The recent increase in infections has led some of those New Yorkers who are staying put to make fast decisions in the face of a potential lockdown. Foremost for many were choices that involved schools.
The parents of more than half of the system's 1.1 million students have opted to keep them home at least through November.
Others leaned hard the opposite way. Robert James, a single father of two children, said he planned to keep his 7-year-old son in school as long as possible. "I didn't want my kid to have a full year out," he said. "I thought if I didn't put him in now, I might not get the chance, especially with a mayor with an itchy trigger to pull them out."
He added, "It's as safe as it's going to be right now." If the positivity rate rises to 3 per cent and the city closes the schools again, "the kid stays home," he said. (The current seven-day citywide rate is 1.7 per cent.)
Many who endured the spring's lockdown in the city are facing a possible second wave with an informed resolve to prepare, to have the things they wish they'd had then. For some, that means buying groceries and toilet paper in bulk. Others are visiting parents and grandparents while that still feels safe.
Erin Kommor and Keith White, both actors in Washington Heights, plan to get a dog to keep them company if they're stuck inside. They said they monitor the positivity rates in daily emails from the city. "Not time to be stupid, I guess," Keith White said.
Others are consciously embracing the parts of the city they missed most during the last lockdown. Kitty Hatfield, 75, in SoHo, said she planned to get an insulated pad to use at her favourite restaurants, for as long as they're open, so she can sit outside when the temperatures drop. Her plan: "Put more clothes on and keep doing what I'm doing," she said.
Jessica Yan and Chris Uller have been travelling to Fort Tryon Park in Manhattan to find rock walls for climbing, with an urgency steeped in concern that at some point, they won't be able to.

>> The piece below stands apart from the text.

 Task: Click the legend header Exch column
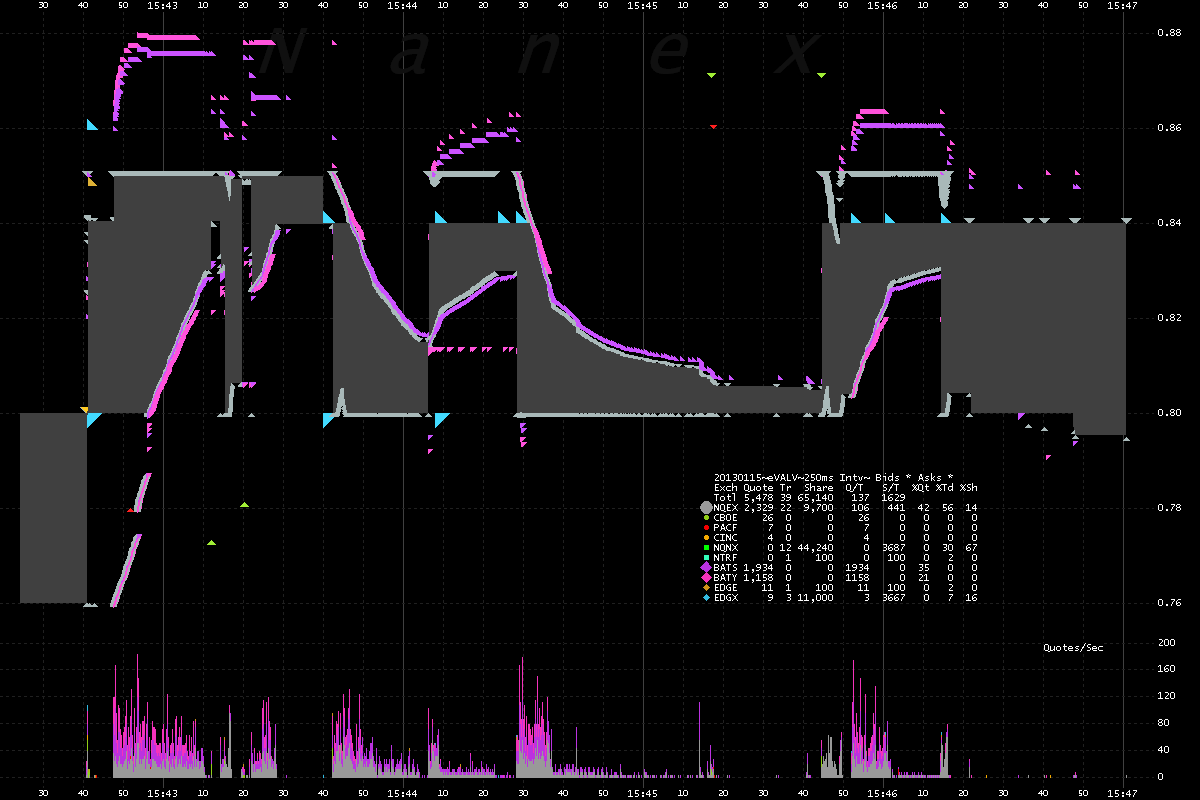(x=726, y=487)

"I feel like a future wave is something that's in the back of my mind, but I also feel like there's a point at which we have to prioritise mental health as well," Yan said.

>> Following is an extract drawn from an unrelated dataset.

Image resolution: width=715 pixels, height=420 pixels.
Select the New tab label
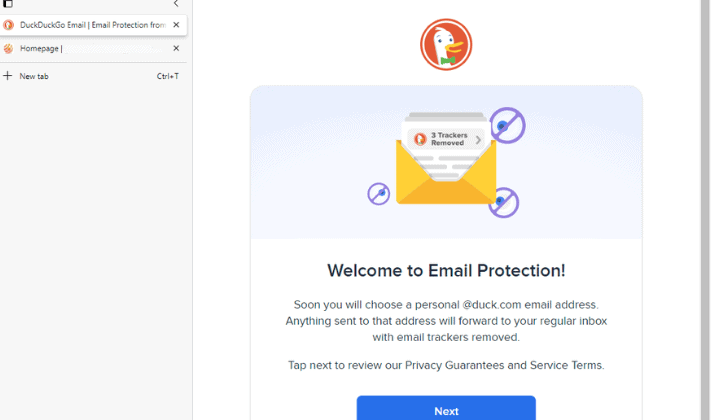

Sezer Benoit-Savci, 17, who graduated from high school in the spring and is taking a gap year, showed up for his new job at the grocery-eatery Lea in Kensington, in an area where indoor dining is now banned. "Being shut down and locked in my house would be unfortunate," he said.

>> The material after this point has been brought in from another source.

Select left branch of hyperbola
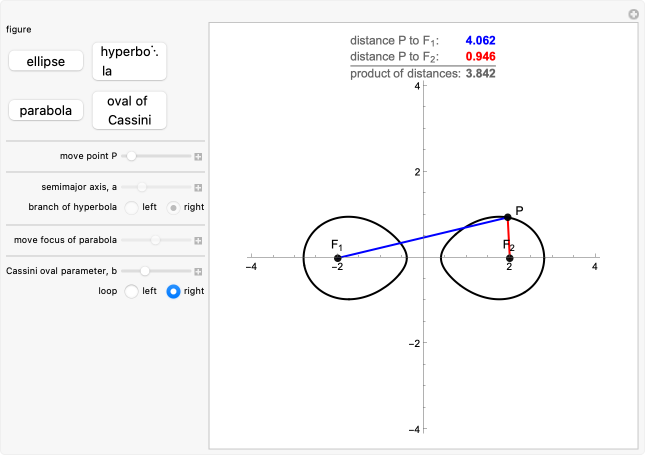645x456 pixels. coord(131,207)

Like the rock-climbers in Fort Tryon Park, Rachel Tigay, a 53-year-old high school social worker, has been focusing on exercise. She regularly meets friends for bicycle rides in the city. "I'm biking more than I ever have," she said.
A sense of panic seems offset by experience: New Yorkers have lived through this before. Many of those interviewed expressed confidence in their ability to keep themselves safe, comforted in knowing that what they've been doing for months has worked so far.
"We'll be watching the numbers, but it won't affect our behaviour because we're already working from home," said Ted Altschuler, a 57-year-old theatre director who lives with Mitchell, the therapist. "We're going to remain cautious."
Joe Sigona, 73, of Kips Bay in Manhattan, recently sat reading a newspaper in Bryant Park — his "open-air library." He watches the numbers, but plans to adhere to his simple strategy that has thus far seen him through: "Stay to myself, stay out of crowds, stay away from people," he said.
Zoe Neuschatz, in Bedford-Stuyvesant, said she and her boyfriend had been mostly staying at home since the pandemic began, and they have no plans of letting up and have even considered stockpiling supplies.
"Maybe it's my post-trauma stress from the spring," she said. "I'm a nerd about it. I take it seriously, always."